_Provided text_.
# This weekend I'd work for free



## The Doctor's Companion (5 Apr 2013)

There's a dozen VIP's at my work this weekend. Experts in their field, you could call them.
They arrived today, but I had no real reason to interact with them so I did the polite staring instead.
I really wanted to ask my boss if I could stick around this weekend for free, but my boss has a boss and that boss has another boss and tbh I couldn't think of a reason good enough to sway so many bosses.
So now I'll just have to sit at home and be heartbroken about not getting to engage and learn and interact. I really feel I'm missing out


----------



## Nathaniel Whiteside (5 Apr 2013)

I didn't catch what you mean  whats a dusin VIP?


----------



## The Doctor's Companion (5 Apr 2013)

smart ass 
Leave my spelling alone! It never hurt anyone, just caused slight confusion.


----------



## Stu Worrall (5 Apr 2013)

You're not in Denmark are you?


----------



## The Doctor's Companion (5 Apr 2013)

stuworrall said:


> New You're not in Denmark are you?


Now why would you think that, I was really trying to be so secret...


----------



## Stu Worrall (5 Apr 2013)

You should have said hello


----------



## The Doctor's Companion (5 Apr 2013)

And engage in actual conversation?  j/k.
We actually get a few `experts´ in every now and then. I try not to get to fangirlish though. After all we're all in the same business.


----------



## Stu Worrall (5 Apr 2013)

You should have said hello as we'd haved loved to chatted. Where did we see you?


----------



## The Doctor's Companion (5 Apr 2013)

I don't know, Stu. You probably all stared at me while Lars was showing you around, although I did try to be super covert. Just like I tried with this thread, but that didn't work out so well... My boss is going to tease me to hell on Monday.


----------



## The Doctor's Companion (5 Apr 2013)

Btw I would have loved to say hi and obviously I would have loved to get to hang out with you guys and see you work.


----------



## Stu Worrall (5 Apr 2013)

I'm sure they will be fine with you   (were you with the rockwool?) 

Everyone at tropica have been really nice to us and we setup some great looking tanks this afternoon. Was great to have a tour of the factory too!


----------



## The Doctor's Companion (5 Apr 2013)

I'll have the pleasure of cleaning those tanks in the future  Have great fun the rest of your stay!


----------



## Mick.Dk (6 Apr 2013)

I bet your "boss" doesn't even know about this thread


----------



## The Doctor's Companion (6 Apr 2013)

_Recorded information_.
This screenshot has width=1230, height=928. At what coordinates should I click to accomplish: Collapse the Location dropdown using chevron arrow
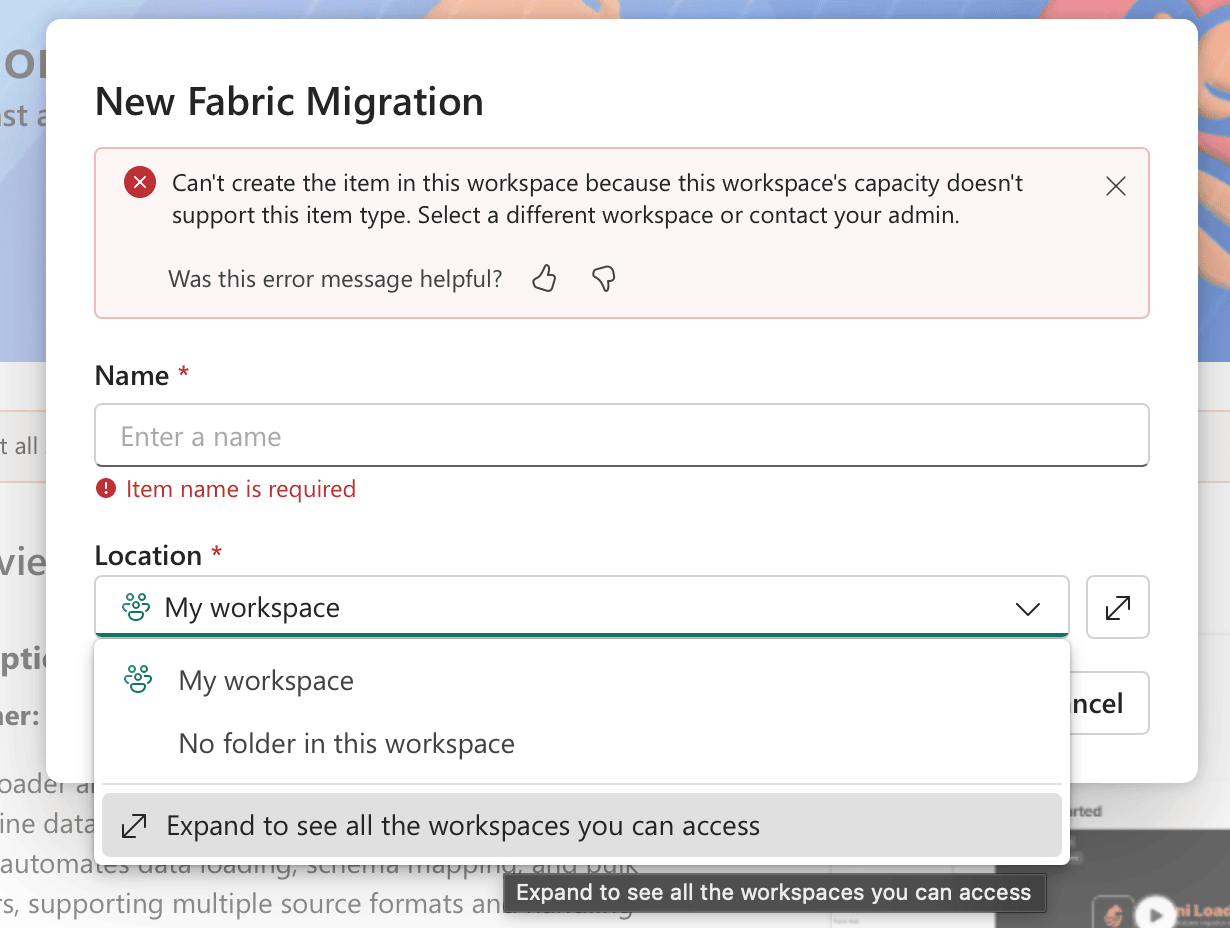(1027, 608)
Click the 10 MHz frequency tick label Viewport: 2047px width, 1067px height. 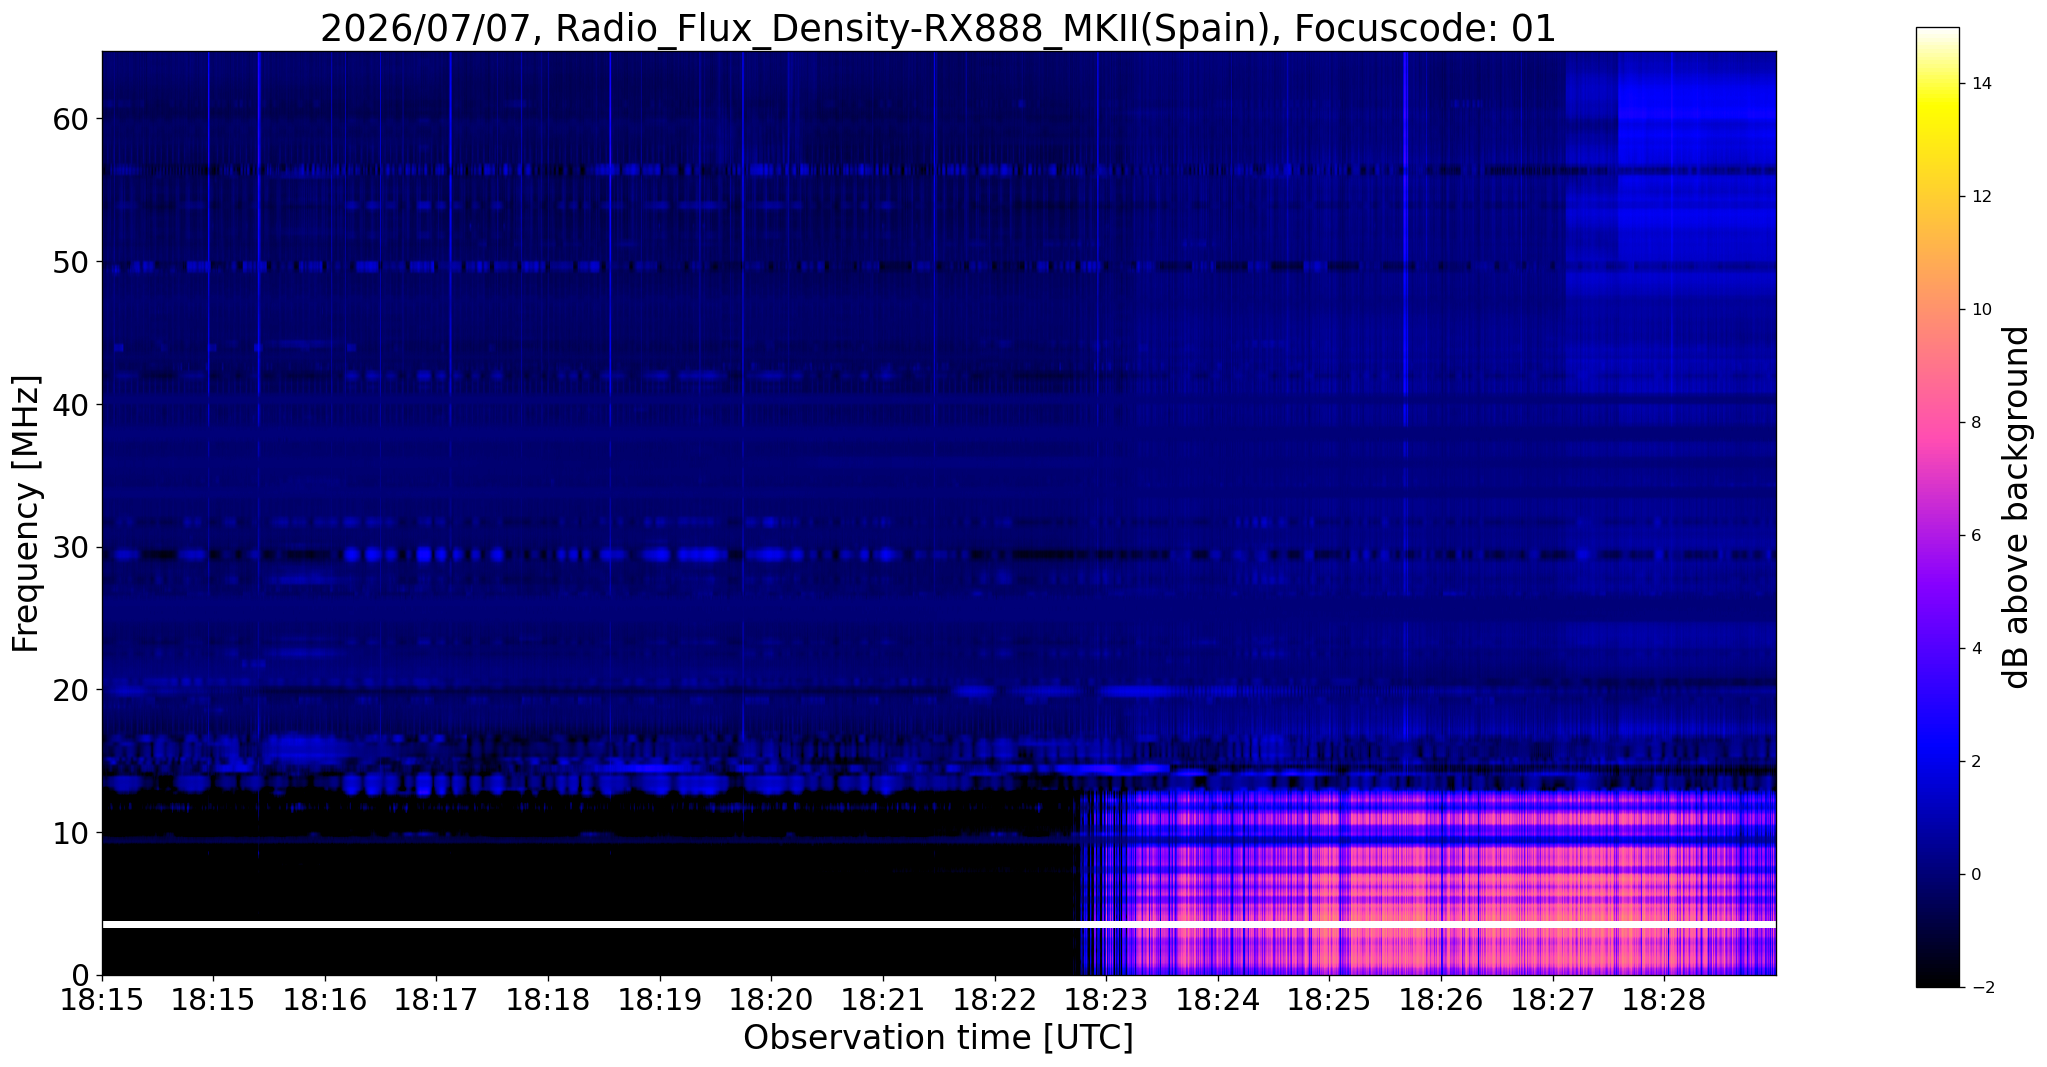(71, 832)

_Stated task 1_. In the forum thread about the visiting experts, why did the thread's opening poster not ask to stay at work over the weekend for free? Answer in one to three sentences.
_Stated task 2_. Translate this sentence from the forum thread about the visiting experts into Spanish: "They arrived today, but I had no real reason to interact with them so I did the polite staring instead."
_Stated task 3_. Pick up the forum thread about the visiting experts at work where it stops, and write the next post.

_Exercise answer 1_. The poster's boss has a boss, and that boss has yet another boss. The poster couldn't think of a reason good enough to persuade so many bosses.

_Exercise answer 2_. Llegaron hoy, pero no tenía ninguna razón real para interactuar con ellos, así que me limité a mirarlos educadamente.

_Exercise answer 3_.
I can't see how he'd ever find it, except for the fact that Stu wrote `tropica´ above.​


----------



## Mick.Dk (6 Apr 2013)

*lol* You're propably safe, then........


----------



## Ian Holdich (6 Apr 2013)

I want to live in the moss tent. In the corner will do.


----------



## The Doctor's Companion (6 Apr 2013)

For the crisp green colours or the moist heat?


----------



## Ian Holdich (6 Apr 2013)

Just because I love moss. It's a moss growers dream!


----------



## Tony Swinney (6 Apr 2013)

That moss is a sight to behold !  Its a shame we didn't get to talk with you DC - we had a pretty tight schedule over the two days, but I hope when we come back we can meet with more of you and chat.
Tony


----------



## The Doctor's Companion (6 Apr 2013)

I'm sure it'd be a pleasure


----------



## LondonDragon (8 Apr 2013)

Don't let the boss find out or you might end up working every weekend for free


----------



## NatureBoy (8 Apr 2013)

What's all this? UKAPS Illuminati secret meetings in moss tents? what's going on?


----------



## The Doctor's Companion (8 Apr 2013)

LondonDragon said:


> Don't let the boss find out or you might end up working every weekend for free



There's no risk of that. He's not that technical...


----------



## Ian Holdich (8 Apr 2013)

NatureBoy said:


> What's all this? UKAPS Illuminati secret meetings in moss tents? what's going on?



There was a meeting at tropica, individuals were chosen by tropica. There was individuals from all over Europe, to represent aquascaping and other stuff. The uk was represented by a few from ukaps. As I say these individuals were chosen by tropica. Dan Crawford will be starting a thread shortly with pics and stuff.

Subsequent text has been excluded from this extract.